- [Task set]:
A - From the page text, quote word for word the part that begins at the words "This means that" and ends after the words "for $v \notin S$.".
B - In the listing, rewrite the lines from the one containing "Parkausweise_Schwerbehinderte@kreis-guetersloh.de (257, 1203)" through the end of the listing, swapping "Kontakt" for "Kontaktformular" and leaving everything else unchanged. Return only those lines.

- [Page text]:
================================

This means that by Chebotarev, this lands in $\mathbb{T}(U_Q^\ell U_\ell, \mathcal{O})$, and so we can reduce this modulo $\lambda$. These also are compatible as we change $U_\ell$. Hence taking the limit we get a pseudorepresentation $$ T^\mathrm{mod} \colon G_{F,Q \cup R \cup \lbrace v \mid \ell \rbrace} \to \mathbb{T}(U_Q^\ell, \mathcal{O}). $$ It follows that we have a map $$ R_{T^\mathrm{mod} \bmod{\mathfrak{m}}}^\mathrm{ps} \to \mathbb{T}(U_Q^\ell, \mathcal{O})_ \mathfrak{m}, \quad T^\mathrm{univ}(\mathrm{Frob}_ v) \mapsto T_v. $$
Remark 4. If $S \supseteq R \cup Q \cup \lbrace v \mid \ell \rbrace$ is any finite set of places of $F$ then $\mathbb{T}(U_Q^\ell, \mathcal{O})_ \chi$ is topologically generated by $T_v$ for $v \notin S$.

================================

Recorded data
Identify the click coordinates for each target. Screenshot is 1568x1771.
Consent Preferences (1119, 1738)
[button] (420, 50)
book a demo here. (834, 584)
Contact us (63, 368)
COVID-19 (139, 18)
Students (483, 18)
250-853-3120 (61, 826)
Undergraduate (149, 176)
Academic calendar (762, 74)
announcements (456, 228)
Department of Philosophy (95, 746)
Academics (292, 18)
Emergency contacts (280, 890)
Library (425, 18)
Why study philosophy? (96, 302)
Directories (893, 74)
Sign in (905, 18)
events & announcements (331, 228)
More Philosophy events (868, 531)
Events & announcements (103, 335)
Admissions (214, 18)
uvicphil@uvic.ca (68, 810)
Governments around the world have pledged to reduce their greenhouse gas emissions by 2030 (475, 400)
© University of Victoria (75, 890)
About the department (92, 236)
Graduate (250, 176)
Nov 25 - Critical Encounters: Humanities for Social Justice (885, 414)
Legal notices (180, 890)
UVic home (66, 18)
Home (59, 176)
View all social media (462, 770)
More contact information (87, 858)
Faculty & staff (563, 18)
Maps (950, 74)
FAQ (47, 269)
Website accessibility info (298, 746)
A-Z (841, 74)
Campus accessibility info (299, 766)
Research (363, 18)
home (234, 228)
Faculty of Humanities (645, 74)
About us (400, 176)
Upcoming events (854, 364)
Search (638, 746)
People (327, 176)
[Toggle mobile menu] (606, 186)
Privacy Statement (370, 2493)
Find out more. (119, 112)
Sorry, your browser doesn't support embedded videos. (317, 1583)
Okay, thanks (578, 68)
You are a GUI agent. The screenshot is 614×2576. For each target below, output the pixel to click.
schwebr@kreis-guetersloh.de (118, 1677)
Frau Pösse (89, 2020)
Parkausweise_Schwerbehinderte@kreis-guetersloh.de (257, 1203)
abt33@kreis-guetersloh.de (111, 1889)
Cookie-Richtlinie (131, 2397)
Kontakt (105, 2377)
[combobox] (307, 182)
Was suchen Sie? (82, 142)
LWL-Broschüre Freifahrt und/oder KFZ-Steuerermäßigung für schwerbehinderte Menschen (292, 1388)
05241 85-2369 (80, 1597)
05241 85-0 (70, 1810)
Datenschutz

================================

- [Answers to the exercise]:
A -
This means that by Chebotarev, this lands in $\mathbb{T}(U_Q^\ell U_\ell, \mathcal{O})$, and so we can reduce this modulo $\lambda$. These also are compatible as we change $U_\ell$. Hence taking the limit we get a pseudorepresentation $$ T^\mathrm{mod} \colon G_{F,Q \cup R \cup \lbrace v \mid \ell \rbrace} \to \mathbb{T}(U_Q^\ell, \mathcal{O}). $$ It follows that we have a map $$ R_{T^\mathrm{mod} \bmod{\mathfrak{m}}}^\mathrm{ps} \to \mathbb{T}(U_Q^\ell, \mathcal{O})_ \mathfrak{m}, \quad T^\mathrm{univ}(\mathrm{Frob}_ v) \mapsto T_v. $$
Remark 4. If $S \supseteq R \cup Q \cup \lbrace v \mid \ell \rbrace$ is any finite set of places of $F$ then $\mathbb{T}(U_Q^\ell, \mathcal{O})_ \chi$ is topologically generated by $T_v$ for $v \notin S$.

B -
Parkausweise_Schwerbehinderte@kreis-guetersloh.de (257, 1203)
abt33@kreis-guetersloh.de (111, 1889)
Cookie-Richtlinie (131, 2397)
Kontaktformular (105, 2377)
[combobox] (307, 182)
Was suchen Sie? (82, 142)
LWL-Broschüre Freifahrt und/oder KFZ-Steuerermäßigung für schwerbehinderte Menschen (292, 1388)
05241 85-2369 (80, 1597)
05241 85-0 (70, 1810)
Datenschutz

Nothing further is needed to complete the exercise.